-- What the task asks --
From the line that has "This screenshot has width=914, height=614." down to the last line of the data below, set down every line exactly, but none of the pictures.

-- Record excerpts --
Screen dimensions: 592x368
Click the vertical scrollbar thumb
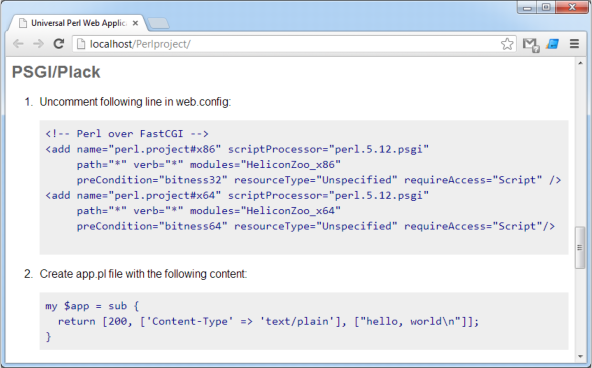580,248
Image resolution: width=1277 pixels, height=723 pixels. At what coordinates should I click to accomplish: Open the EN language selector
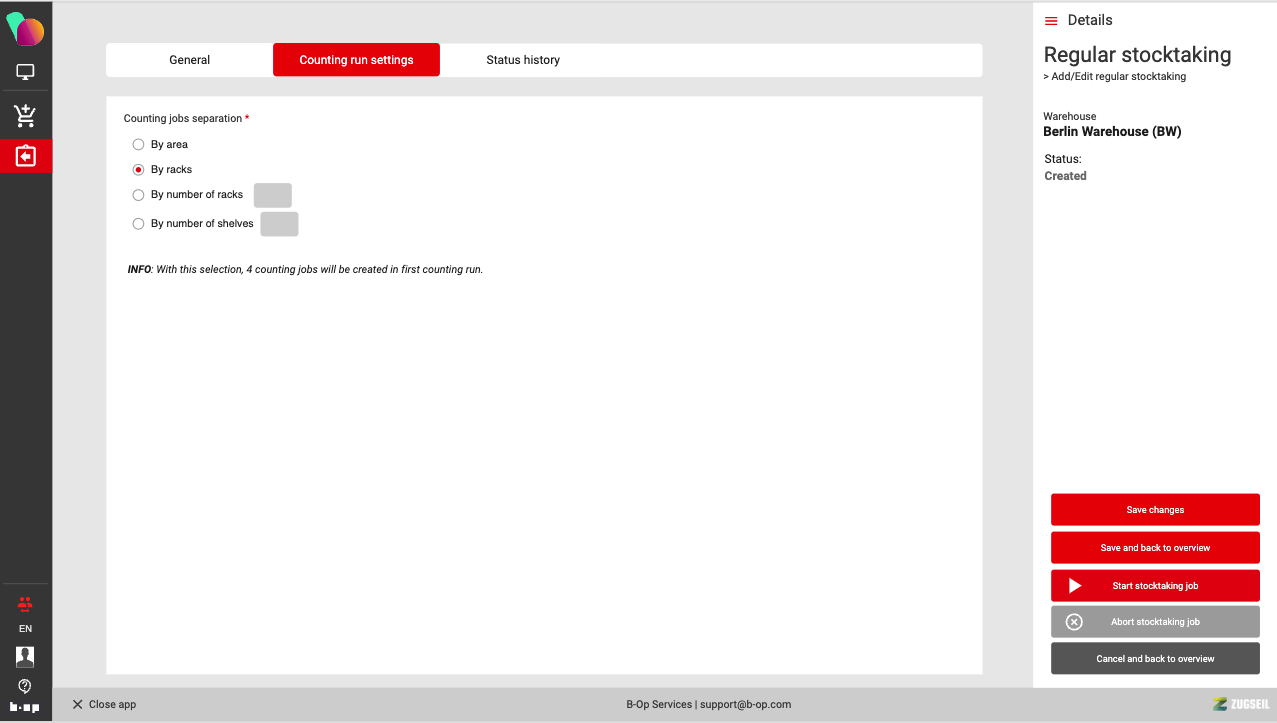point(25,629)

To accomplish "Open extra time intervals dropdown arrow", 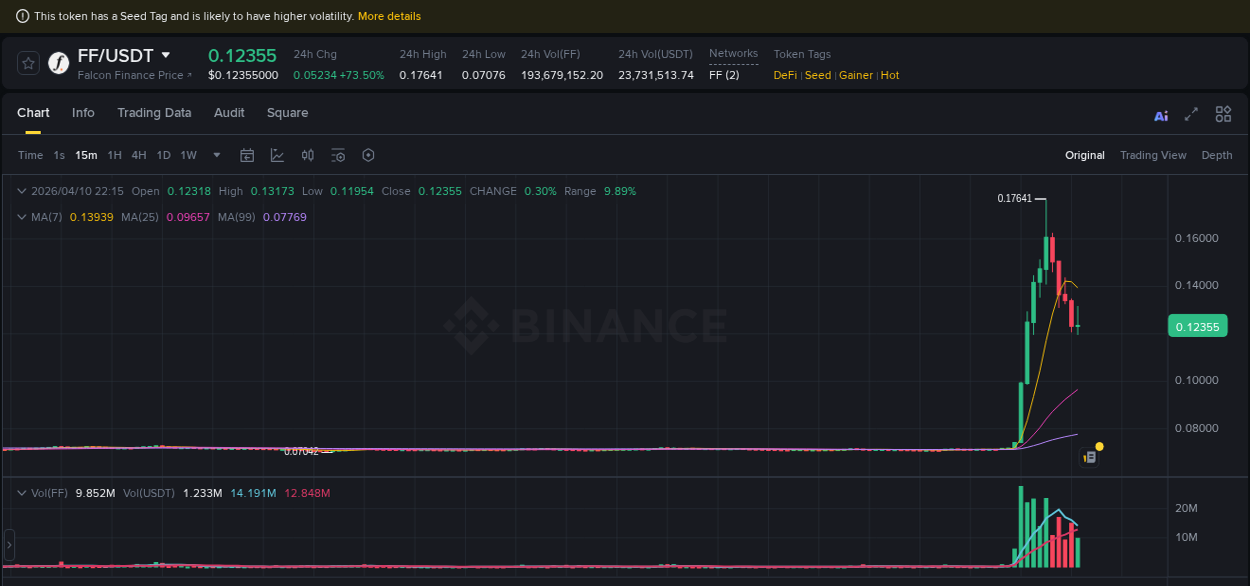I will (215, 155).
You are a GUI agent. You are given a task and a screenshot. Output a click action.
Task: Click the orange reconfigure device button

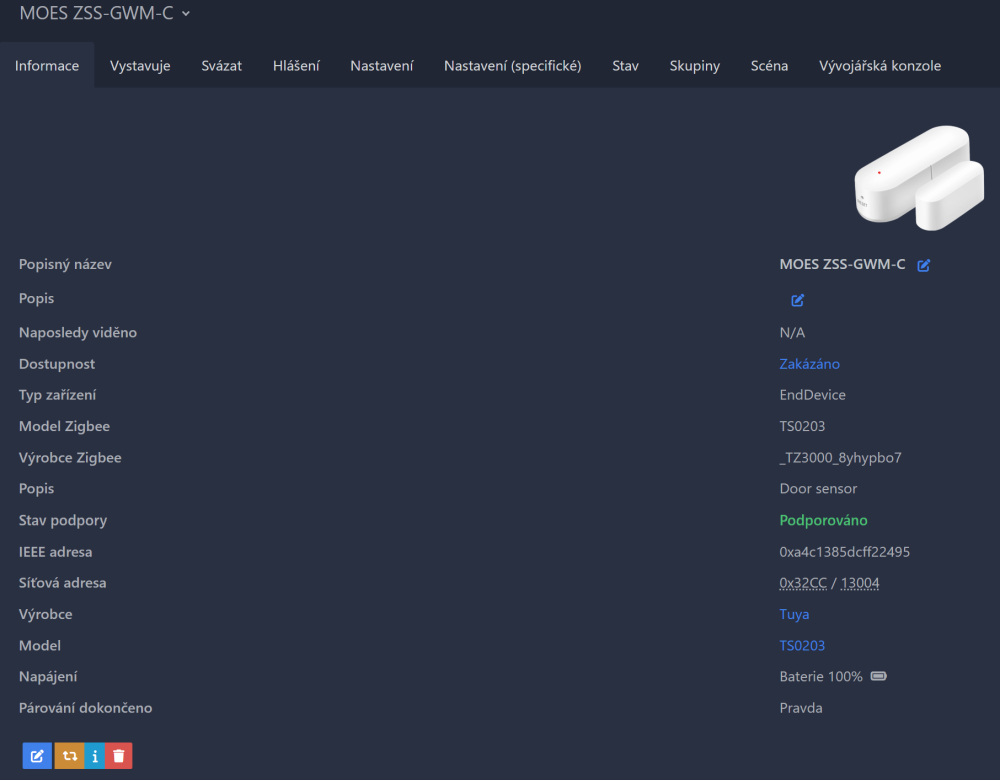click(69, 756)
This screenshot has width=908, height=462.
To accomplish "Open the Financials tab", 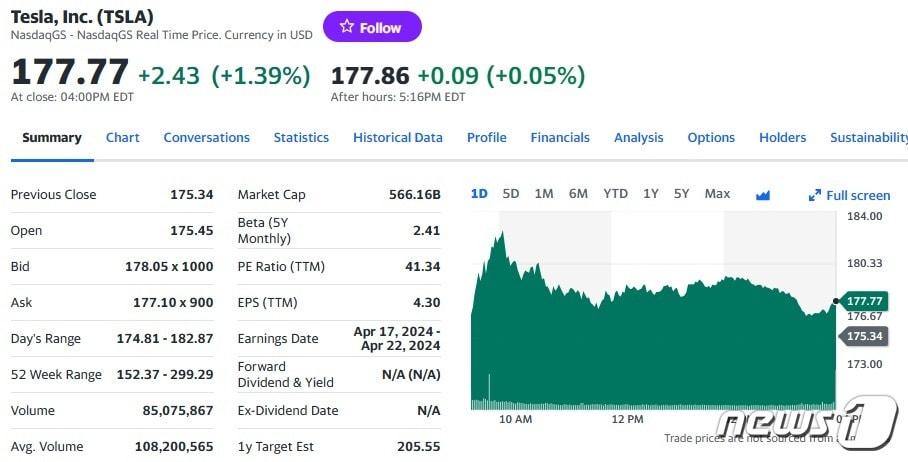I will (560, 138).
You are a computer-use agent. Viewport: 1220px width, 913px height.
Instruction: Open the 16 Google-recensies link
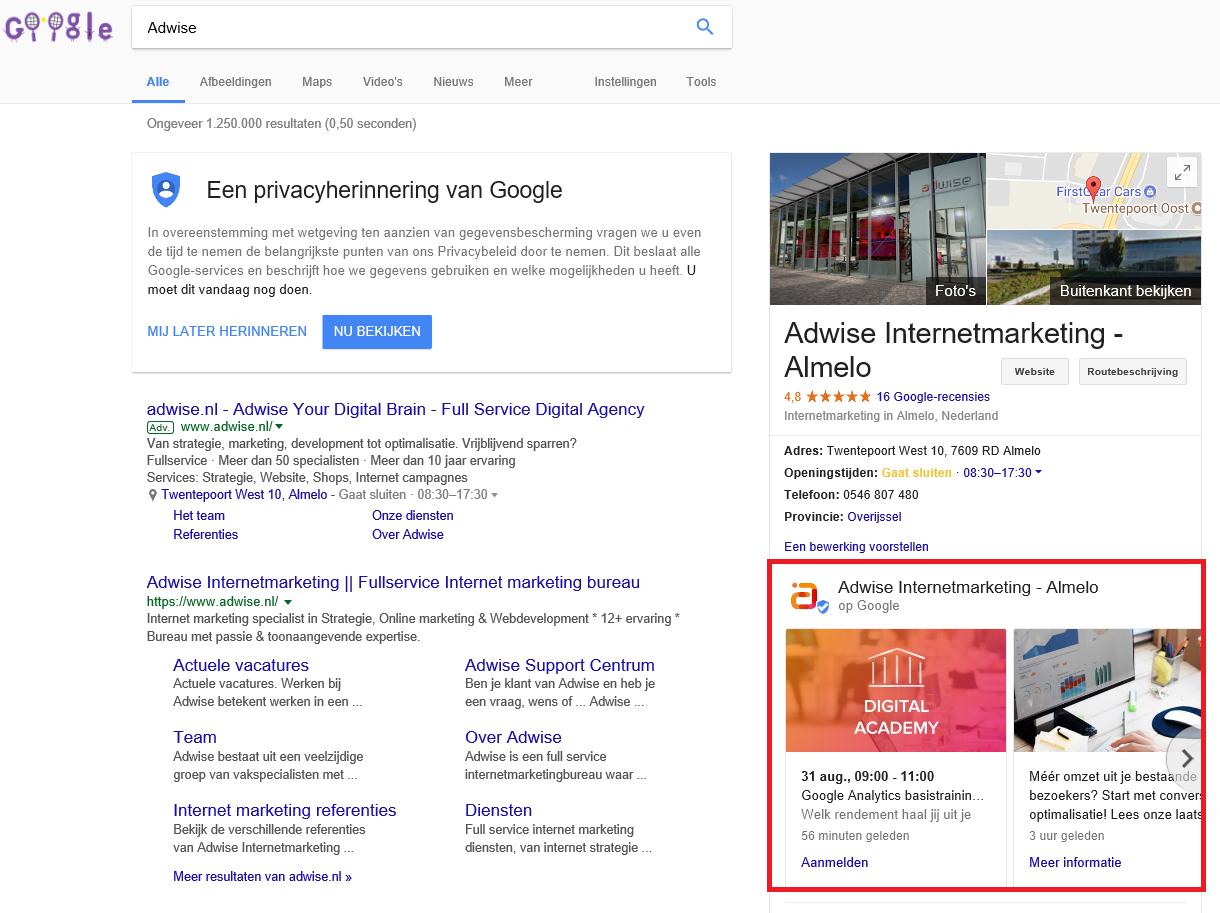[x=933, y=397]
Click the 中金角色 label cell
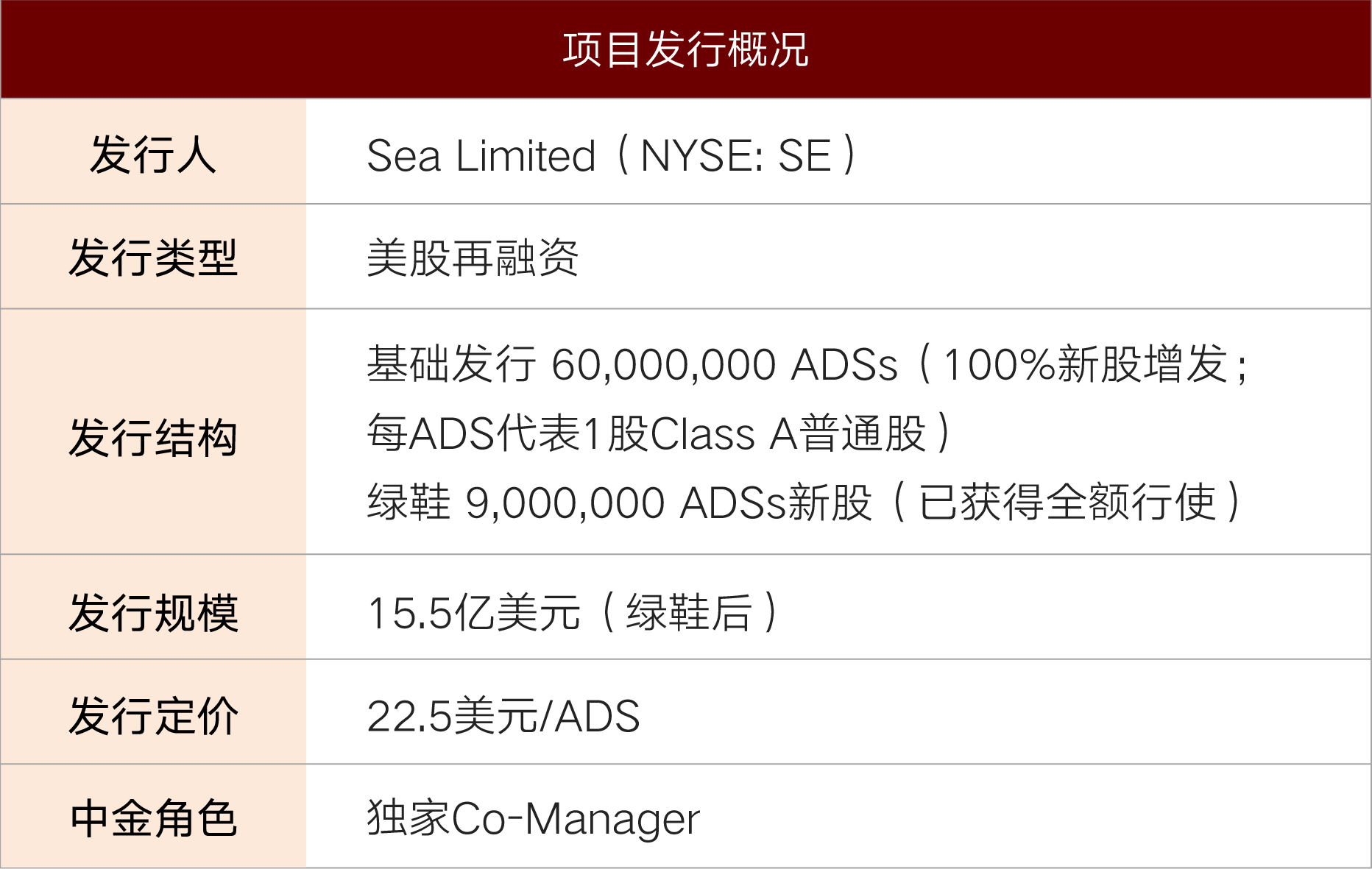The height and width of the screenshot is (869, 1372). click(x=153, y=819)
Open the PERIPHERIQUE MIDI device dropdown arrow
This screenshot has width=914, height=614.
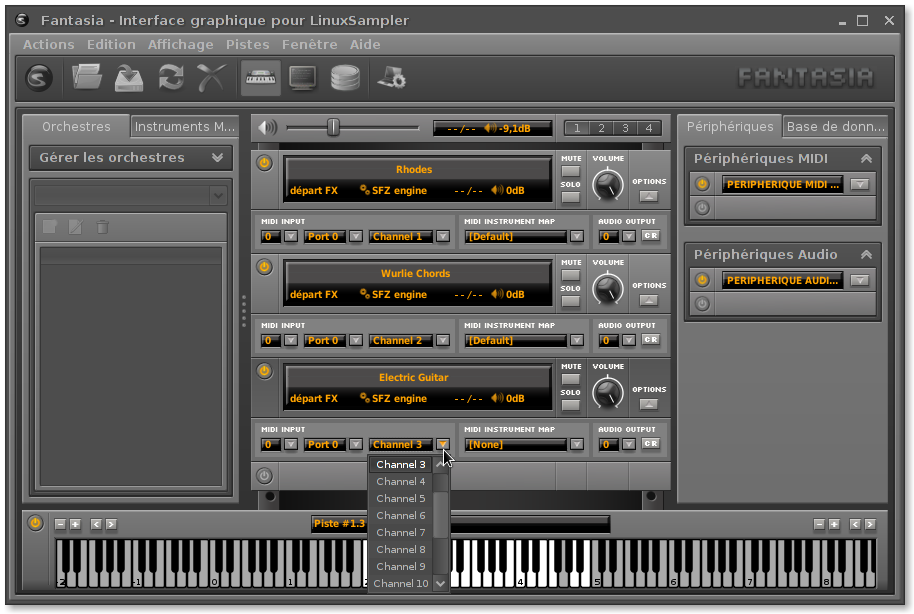pyautogui.click(x=859, y=184)
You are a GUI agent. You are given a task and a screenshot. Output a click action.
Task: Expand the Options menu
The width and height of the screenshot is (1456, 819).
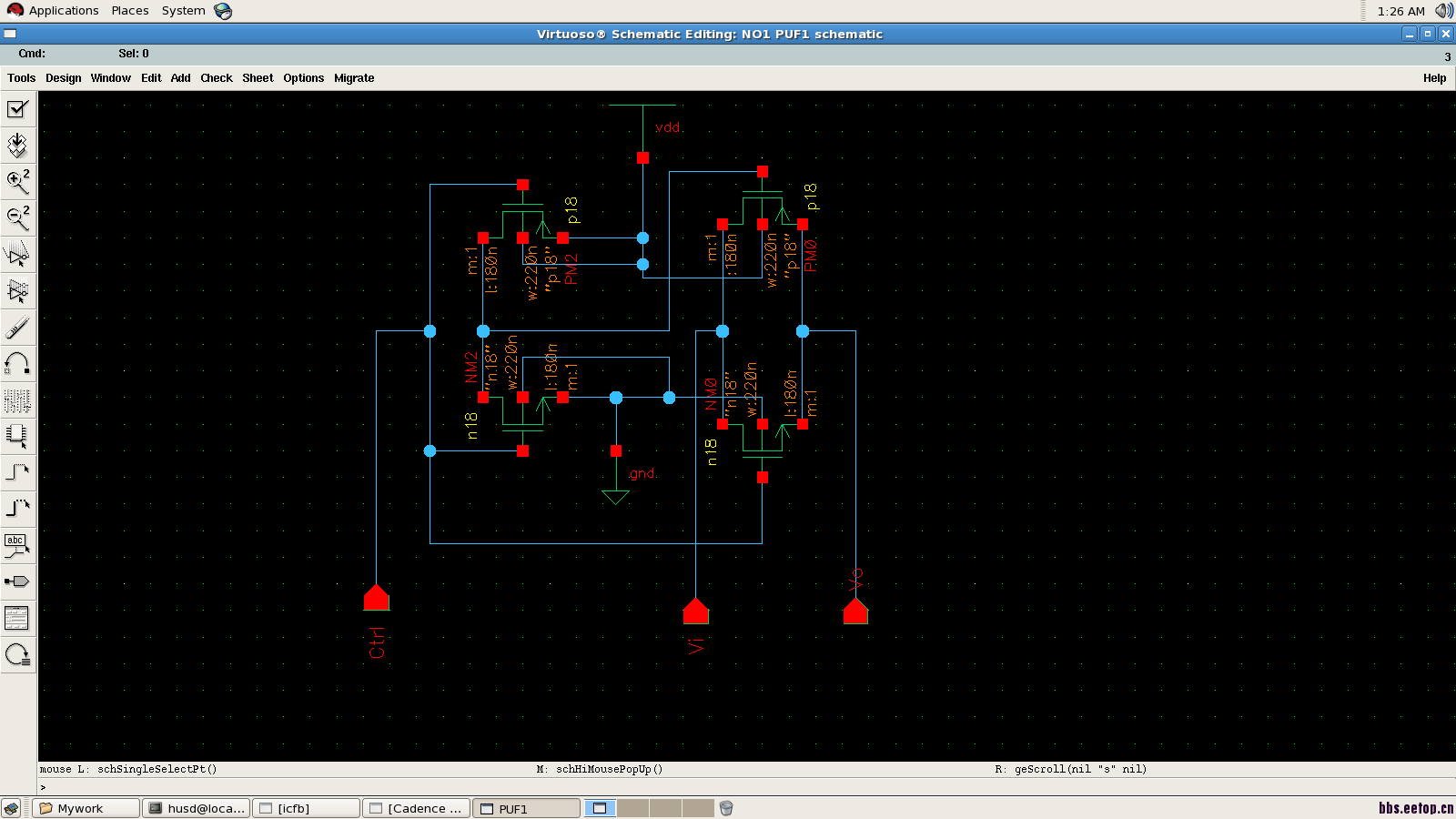click(x=303, y=78)
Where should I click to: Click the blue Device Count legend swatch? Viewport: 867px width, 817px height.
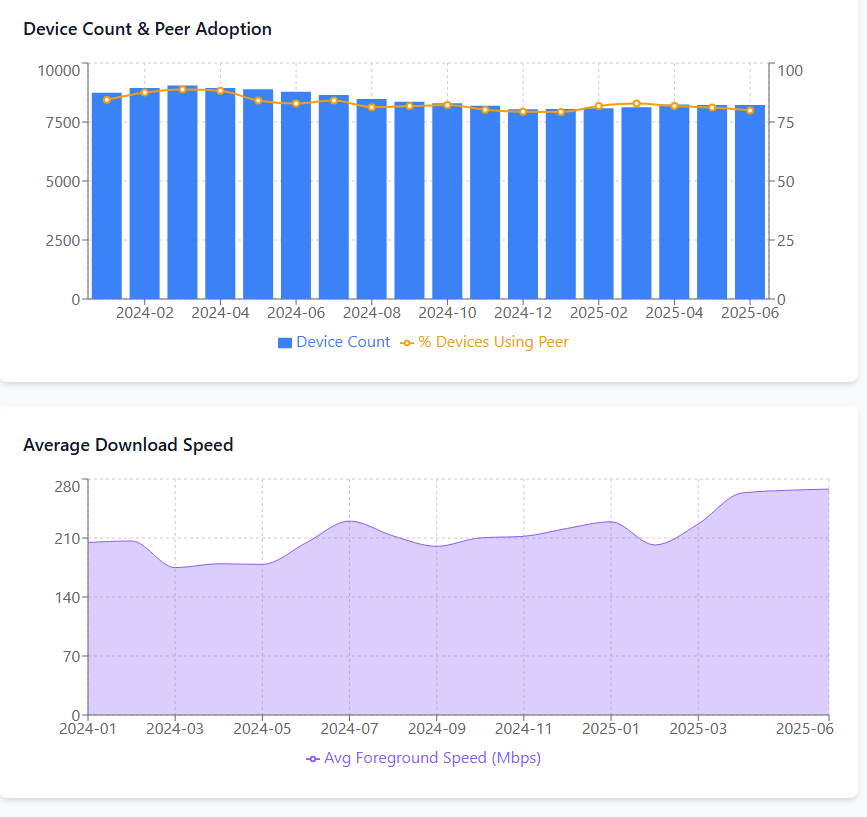[x=285, y=343]
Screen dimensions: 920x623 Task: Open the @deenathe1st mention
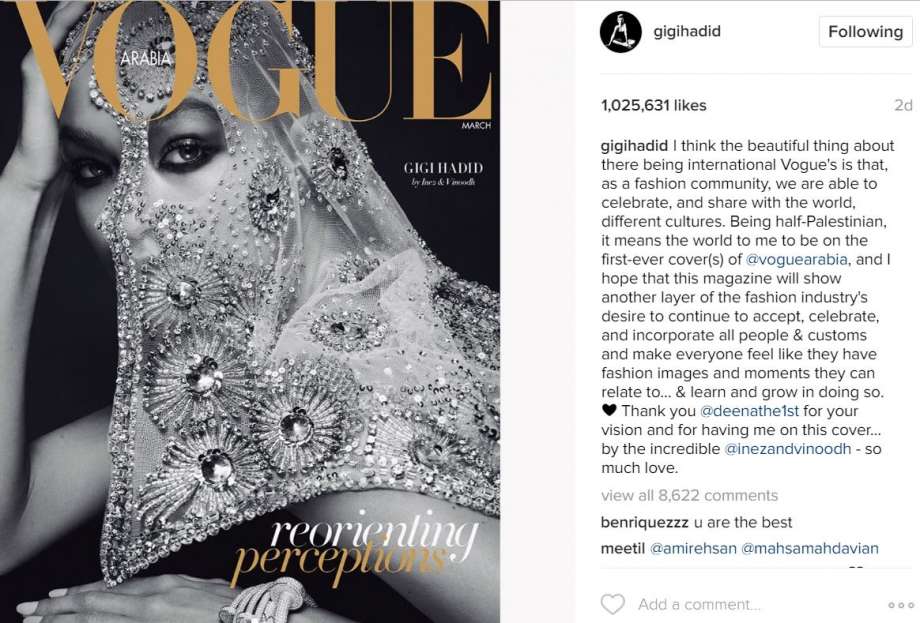[x=749, y=411]
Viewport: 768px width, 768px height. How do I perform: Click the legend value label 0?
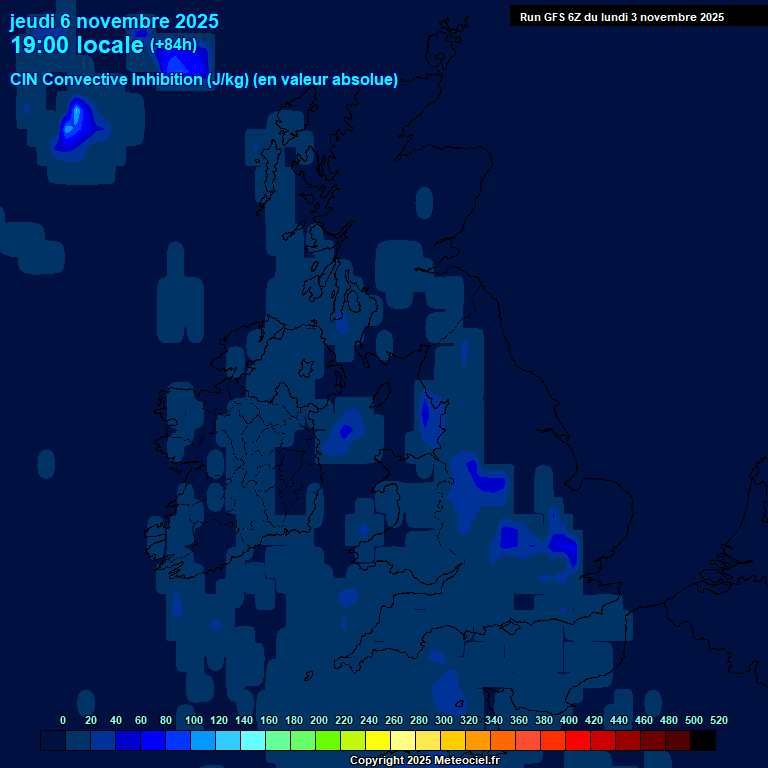[63, 720]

-- Finished exercise --
This screenshot has width=914, height=614.
pyautogui.click(x=859, y=184)
You are a GUI agent. You are given a task and a screenshot. Output a click action.
Task: Expand the Options menu
The width and height of the screenshot is (1456, 819).
click(x=303, y=78)
Where should I click to: Click the blue Device Count legend swatch? Viewport: 867px width, 817px height.
[x=285, y=343]
Screen dimensions: 920x623 Task: Open the @deenathe1st mention
[x=749, y=411]
Viewport: 768px width, 768px height. How do I perform: Click the legend value label 0?
[63, 720]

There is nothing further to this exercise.